Let $\mathcal {G}= \{\mathcal {G}_1, \ldots , \mathcal {G}_n\}$ denote the goals, where $\mathcal {G}_i = {\langle {\mathcal {R}_i, [t_i^{{\mathrm {start}}}, t_i^{{\mathrm {end}}}], \ell _i} \rangle }$. Let $\small {\textsc {goals}}(\zeta )$ denote the goals completed by the robot as it moves according to a trajectory $\zeta $. A pickup goal $\mathcal {G}_i$ is completed only when the robot reaches $\mathcal {G}_i$ within its time window $[t_i^{{\mathrm {start}}}, t_i^{{\mathrm {end}}}]$ and has sufficient remaining capacity to add the load $\ell _i$. The robot makes a delivery only when the region is reached within its time window and the corresponding load has already been picked up.

Given an initial state $s_{{\mathrm {init}}} \in \mathcal {S}$, the objective is then to compute a collision-free and dynamically-feasible trajectory $\zeta $ that enables the robot to complete all the goals, i.e., $\small {\textsc {goals}}(\zeta ) = \mathcal {G}$. When this is not possible, the objective is to reduce the number of missed goals $|\mathcal {G}\setminus \small {\textsc {goals}}(\zeta )|$.

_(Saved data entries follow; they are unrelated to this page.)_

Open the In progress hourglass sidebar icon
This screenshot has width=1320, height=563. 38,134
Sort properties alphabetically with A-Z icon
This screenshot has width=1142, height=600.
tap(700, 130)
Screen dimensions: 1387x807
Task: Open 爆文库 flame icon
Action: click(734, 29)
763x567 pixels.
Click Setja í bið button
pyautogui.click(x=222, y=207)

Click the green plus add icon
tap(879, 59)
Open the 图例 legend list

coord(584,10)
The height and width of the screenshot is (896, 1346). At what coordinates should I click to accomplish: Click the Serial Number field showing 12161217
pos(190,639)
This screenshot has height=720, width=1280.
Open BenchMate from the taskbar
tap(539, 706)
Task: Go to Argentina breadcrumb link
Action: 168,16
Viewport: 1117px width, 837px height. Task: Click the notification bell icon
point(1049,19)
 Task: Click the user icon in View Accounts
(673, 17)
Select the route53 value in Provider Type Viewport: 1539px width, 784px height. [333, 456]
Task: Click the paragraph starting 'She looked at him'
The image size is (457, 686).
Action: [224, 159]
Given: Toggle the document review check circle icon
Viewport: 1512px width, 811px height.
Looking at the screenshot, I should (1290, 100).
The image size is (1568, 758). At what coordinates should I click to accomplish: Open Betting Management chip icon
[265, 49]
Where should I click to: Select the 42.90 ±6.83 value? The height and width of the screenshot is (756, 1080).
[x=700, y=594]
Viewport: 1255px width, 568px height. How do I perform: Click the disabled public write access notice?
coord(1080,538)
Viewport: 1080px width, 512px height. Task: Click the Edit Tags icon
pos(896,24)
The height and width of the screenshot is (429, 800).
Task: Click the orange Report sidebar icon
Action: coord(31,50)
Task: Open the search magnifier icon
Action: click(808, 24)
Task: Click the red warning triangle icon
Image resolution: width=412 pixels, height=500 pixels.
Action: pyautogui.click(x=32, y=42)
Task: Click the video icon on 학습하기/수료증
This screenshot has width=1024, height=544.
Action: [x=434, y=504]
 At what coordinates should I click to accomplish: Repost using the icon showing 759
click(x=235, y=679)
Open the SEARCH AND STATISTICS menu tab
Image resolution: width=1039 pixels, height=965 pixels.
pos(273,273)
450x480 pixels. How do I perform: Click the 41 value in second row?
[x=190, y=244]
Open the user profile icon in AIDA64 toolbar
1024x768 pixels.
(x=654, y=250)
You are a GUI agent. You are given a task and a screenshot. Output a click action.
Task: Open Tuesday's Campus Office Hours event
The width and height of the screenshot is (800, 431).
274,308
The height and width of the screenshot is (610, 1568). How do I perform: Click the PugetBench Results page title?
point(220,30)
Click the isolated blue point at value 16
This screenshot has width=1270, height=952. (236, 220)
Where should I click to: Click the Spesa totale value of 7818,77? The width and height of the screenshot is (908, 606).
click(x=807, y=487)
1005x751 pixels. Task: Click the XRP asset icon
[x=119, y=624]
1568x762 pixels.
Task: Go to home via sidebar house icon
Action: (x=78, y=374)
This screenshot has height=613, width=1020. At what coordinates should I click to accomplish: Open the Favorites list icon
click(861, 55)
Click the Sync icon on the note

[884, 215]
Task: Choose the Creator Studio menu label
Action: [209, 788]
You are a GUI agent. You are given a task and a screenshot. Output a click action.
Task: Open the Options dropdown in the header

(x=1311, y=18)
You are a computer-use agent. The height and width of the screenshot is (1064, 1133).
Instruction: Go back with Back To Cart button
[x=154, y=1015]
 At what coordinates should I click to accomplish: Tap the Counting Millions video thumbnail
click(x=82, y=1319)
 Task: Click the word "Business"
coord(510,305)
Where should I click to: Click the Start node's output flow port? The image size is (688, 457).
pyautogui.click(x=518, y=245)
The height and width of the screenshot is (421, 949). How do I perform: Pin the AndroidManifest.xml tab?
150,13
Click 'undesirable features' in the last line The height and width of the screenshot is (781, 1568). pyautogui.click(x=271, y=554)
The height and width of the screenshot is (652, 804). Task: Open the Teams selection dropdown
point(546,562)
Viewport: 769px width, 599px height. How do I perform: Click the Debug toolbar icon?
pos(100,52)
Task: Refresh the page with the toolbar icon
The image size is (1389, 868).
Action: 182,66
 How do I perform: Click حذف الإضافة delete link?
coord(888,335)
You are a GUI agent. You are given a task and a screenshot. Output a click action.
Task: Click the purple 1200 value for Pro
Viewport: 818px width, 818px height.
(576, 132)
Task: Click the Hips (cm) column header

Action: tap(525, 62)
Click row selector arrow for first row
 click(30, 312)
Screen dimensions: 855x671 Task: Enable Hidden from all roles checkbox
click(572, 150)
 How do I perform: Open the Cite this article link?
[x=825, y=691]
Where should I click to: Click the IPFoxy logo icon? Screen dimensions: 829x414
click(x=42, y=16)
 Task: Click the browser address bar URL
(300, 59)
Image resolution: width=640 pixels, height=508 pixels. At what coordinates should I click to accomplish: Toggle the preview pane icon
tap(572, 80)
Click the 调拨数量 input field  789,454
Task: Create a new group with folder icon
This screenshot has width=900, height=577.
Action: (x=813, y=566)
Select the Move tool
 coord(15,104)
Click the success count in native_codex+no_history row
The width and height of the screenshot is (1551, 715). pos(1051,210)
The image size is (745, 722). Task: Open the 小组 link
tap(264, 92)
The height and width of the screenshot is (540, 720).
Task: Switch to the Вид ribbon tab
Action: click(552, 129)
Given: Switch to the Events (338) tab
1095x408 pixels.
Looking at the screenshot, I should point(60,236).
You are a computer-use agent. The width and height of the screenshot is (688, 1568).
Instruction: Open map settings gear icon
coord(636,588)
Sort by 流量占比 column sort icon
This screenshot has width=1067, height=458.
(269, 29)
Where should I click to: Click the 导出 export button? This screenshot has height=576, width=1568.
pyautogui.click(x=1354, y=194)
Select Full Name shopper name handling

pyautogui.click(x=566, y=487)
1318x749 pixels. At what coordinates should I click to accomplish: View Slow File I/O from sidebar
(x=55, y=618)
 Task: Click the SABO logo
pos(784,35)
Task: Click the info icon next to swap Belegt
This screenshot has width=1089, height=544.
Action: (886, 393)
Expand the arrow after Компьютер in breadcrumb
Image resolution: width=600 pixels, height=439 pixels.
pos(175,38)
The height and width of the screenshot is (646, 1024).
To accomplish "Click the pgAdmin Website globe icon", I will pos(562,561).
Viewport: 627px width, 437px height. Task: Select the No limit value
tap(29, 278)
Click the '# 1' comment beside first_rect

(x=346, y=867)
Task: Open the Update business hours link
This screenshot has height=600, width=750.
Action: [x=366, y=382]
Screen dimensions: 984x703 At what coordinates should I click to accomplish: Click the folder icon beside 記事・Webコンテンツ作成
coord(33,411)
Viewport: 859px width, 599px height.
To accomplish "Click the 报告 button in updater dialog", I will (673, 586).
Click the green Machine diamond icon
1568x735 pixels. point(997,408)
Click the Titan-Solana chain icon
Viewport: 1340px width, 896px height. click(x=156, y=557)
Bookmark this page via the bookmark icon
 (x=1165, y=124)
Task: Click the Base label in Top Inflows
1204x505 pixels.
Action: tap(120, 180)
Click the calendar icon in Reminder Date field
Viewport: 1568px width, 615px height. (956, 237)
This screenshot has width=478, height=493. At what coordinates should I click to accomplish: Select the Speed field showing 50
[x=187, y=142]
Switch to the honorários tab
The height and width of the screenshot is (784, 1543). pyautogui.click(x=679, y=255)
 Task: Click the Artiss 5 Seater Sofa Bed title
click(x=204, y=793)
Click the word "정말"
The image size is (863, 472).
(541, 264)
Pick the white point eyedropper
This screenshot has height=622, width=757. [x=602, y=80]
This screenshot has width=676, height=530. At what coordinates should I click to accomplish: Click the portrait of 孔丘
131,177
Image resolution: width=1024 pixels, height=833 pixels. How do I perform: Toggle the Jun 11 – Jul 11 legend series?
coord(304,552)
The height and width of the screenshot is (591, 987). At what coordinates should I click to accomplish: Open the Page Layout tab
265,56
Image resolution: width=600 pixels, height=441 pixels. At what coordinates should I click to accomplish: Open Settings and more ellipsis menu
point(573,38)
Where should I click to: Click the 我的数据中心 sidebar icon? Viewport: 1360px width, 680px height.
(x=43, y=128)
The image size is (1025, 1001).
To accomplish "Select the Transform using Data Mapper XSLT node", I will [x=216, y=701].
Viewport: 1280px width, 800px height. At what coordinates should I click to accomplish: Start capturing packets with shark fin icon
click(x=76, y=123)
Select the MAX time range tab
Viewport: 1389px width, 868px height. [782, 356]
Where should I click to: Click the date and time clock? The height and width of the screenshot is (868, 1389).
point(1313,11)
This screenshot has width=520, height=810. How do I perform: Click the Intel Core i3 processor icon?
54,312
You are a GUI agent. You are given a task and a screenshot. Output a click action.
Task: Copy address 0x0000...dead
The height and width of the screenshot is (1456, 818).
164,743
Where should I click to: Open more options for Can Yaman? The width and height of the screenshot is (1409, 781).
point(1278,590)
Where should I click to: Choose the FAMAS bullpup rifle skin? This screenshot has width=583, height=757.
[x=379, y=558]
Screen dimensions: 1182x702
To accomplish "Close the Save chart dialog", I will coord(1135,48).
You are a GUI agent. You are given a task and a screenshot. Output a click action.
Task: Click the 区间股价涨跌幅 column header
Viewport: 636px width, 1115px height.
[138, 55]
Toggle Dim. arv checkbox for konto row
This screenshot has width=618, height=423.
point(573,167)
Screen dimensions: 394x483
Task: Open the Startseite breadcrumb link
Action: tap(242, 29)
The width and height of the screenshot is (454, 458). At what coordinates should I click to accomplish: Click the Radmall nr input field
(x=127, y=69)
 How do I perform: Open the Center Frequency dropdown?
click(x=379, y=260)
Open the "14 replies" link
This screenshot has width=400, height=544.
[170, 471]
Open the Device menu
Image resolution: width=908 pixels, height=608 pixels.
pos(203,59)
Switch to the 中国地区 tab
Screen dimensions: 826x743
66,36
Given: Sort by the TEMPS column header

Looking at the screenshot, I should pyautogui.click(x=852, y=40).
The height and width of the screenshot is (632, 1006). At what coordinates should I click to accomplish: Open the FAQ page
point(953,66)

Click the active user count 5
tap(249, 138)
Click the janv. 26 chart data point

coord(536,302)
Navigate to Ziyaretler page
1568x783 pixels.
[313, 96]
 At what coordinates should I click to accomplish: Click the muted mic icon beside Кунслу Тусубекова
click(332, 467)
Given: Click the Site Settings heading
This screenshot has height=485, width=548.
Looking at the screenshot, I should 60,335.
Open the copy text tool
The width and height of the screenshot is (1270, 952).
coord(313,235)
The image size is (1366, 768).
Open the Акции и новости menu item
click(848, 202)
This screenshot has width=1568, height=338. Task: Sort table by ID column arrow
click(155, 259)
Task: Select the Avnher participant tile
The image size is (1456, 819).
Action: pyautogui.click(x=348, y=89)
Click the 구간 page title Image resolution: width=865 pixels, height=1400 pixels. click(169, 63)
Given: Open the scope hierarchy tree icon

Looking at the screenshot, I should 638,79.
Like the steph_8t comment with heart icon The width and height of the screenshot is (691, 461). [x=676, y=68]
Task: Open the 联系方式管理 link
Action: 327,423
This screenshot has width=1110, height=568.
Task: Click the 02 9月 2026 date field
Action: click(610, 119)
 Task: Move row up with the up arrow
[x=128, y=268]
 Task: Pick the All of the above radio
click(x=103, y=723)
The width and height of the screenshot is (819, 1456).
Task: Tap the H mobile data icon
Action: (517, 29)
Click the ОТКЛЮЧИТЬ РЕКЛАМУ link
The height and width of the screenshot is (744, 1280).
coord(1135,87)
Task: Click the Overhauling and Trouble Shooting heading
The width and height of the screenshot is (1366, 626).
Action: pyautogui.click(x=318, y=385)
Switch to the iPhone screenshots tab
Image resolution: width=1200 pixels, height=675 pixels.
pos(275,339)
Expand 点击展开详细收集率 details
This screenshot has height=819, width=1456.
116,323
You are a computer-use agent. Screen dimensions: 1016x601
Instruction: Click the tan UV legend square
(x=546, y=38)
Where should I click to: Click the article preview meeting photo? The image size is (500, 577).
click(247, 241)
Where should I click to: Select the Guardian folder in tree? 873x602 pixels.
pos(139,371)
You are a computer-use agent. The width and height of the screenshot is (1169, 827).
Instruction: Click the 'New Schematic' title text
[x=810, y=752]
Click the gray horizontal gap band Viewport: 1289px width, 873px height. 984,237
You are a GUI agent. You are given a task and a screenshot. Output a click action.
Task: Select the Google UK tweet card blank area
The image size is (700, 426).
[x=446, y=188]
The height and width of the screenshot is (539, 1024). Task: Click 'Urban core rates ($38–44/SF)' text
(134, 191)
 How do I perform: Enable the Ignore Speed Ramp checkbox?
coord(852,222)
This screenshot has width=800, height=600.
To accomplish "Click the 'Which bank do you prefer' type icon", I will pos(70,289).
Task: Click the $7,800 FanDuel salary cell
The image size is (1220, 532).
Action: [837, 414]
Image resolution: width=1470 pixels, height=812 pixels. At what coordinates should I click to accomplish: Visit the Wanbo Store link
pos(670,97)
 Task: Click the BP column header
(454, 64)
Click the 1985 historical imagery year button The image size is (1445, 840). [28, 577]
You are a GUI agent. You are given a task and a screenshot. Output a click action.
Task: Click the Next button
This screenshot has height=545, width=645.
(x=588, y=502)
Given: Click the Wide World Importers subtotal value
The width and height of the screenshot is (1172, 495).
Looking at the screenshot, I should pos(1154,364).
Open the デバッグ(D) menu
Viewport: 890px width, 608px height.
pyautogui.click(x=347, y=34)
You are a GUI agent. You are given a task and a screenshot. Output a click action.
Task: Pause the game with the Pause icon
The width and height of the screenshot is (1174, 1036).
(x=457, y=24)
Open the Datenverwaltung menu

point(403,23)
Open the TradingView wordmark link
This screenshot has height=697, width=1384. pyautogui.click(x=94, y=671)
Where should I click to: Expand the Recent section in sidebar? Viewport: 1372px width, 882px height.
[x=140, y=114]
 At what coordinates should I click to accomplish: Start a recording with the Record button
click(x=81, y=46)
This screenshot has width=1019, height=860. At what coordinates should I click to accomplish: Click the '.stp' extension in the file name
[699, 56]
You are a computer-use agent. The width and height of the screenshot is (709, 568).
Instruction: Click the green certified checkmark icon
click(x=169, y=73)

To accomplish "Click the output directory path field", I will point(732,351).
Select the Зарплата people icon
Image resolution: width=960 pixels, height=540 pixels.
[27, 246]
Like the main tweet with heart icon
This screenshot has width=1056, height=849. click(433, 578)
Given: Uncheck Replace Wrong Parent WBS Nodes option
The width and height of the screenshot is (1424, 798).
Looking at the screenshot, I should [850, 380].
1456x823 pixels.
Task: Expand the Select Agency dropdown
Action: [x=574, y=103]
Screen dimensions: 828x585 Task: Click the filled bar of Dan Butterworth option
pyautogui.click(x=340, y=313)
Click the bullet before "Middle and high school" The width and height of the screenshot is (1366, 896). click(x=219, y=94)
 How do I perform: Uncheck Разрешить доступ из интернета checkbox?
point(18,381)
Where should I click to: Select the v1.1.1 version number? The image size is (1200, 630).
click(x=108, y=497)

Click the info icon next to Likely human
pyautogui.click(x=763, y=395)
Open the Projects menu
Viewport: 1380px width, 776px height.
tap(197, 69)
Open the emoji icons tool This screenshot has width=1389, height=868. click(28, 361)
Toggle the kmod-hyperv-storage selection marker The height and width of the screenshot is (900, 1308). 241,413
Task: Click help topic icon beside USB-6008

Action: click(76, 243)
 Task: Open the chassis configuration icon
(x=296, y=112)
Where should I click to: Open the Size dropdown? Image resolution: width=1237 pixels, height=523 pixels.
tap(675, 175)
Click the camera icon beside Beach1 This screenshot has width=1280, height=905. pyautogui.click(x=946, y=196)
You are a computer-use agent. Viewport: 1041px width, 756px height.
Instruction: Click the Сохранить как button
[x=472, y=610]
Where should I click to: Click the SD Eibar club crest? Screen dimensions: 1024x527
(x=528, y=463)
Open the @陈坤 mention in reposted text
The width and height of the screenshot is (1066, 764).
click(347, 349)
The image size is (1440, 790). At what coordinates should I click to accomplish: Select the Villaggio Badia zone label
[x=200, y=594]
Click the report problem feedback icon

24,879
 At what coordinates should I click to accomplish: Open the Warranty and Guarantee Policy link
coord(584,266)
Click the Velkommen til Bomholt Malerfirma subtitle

3 Discrete Problem Solving

As mentioned, our approach relies on vehicle routing over a discrete abstraction to guide sampling-based motion planning. The discrete solver is required to solve a variant of TSP that includes prizes, time windows, and capacity constraints for pickup and delivery tasks. The discrete solver is invoked numerous times by the approach. While the initial call requires the discrete solver to find a solution involving all pickups and deliveries, subsequent calls involve only a subset of the original problem as some goals may have already been reached. This makes the problem more challenging since the discrete solver has to deal with partial problems where some orders have already been completed and some items have already been picked up and are still on the vehicle.

We now define the discrete problem and then describe a specialized solver based on Monte-Carlo search and a general PDDL3 planner. Section 4 describes how the discrete solvers are integrated within the overall framework.

Definition 1

(Prize-Collecting TSP with Time Windows, Pickups, and Deliveries, and Capacity Constraints) Given

a graph $G = (V, E, T)$ with $V = \{v_{{\mathrm {start}}}, g_1, \ldots , g_m\}$, $E = V \times V$, and times $T = \{t_{(v',v'')} : (v', v'') \in E\}$
goals $\{{\langle {g_1, t_1^{{\mathrm {start}}}, t_1^{{\mathrm {end}}}, \ell _1, p_1} \rangle }, \ldots , {\langle {g_m, t_m^{{\mathrm {start}}}, t_m^{{\mathrm {end}}}, \ell _m, p_m} \rangle }\}$
- $[t_i^{{\mathrm {start}}}, t_i^{{\mathrm {end}}}]$ is the time interval to visit $g_i$
- $\ell _i \in \mathbb {Z}$ represents the load associated with $g_i$
- $p_i \in {\mathbb {R}}$ is the profit gained by visiting $g_i$
orders $O = \{{\langle {p_1,d_1} \rangle }, \ldots ,{\langle {p_k,d_k} \rangle }\}$ of pickup $P = \{p_1,\ldots , p_k\}$ and delivery $D = \{d_1,\ldots , d_k\}$ tasks
- $P \cup D = \{g_1,\ldots ,g_n\}$ (mutually disjoint)
- if $p_i$ is empty (denoted by $p_\bot $), then ${\langle {p_i, d_i} \rangle }$ is a delivery-only order
- otherwise, the load for $p_i$ must be positive and match the negative value of the load for $d_i$
maximum capacity $C_{{\mathrm {max}}}$ that exceeds the preload, i.e., $C_{{\mathrm {max}}} \ge C_{{\mathrm {pre}}} = -\sum _{p_i \in P, p_i = p_\bot } {{\mathrm {load}}}(d_i)$

compute a path $\sigma = \sigma _1,\ldots ,\sigma _k$ over $G = (V, E, T)$ and start times ${\langle {t_1, \ldots , t_{|\sigma |}} \rangle }$ such that (i) $\sigma $ starts at $v_{{\mathrm {start}}}$; (ii) each goal $\sigma _i$ is reached within its time window; (iii) pickups are visited before corresponding deliveries; (iv) capacity is respected; and (v) maximize the accrued net benefit $\small {\textsc {payoff}}(\sigma ) - a \cdot \small {\textsc {travelcost}}(\sigma ) + b \cdot \small {\textsc {goalsvisited}}(\sigma ) $ where a and b are user-defined constants.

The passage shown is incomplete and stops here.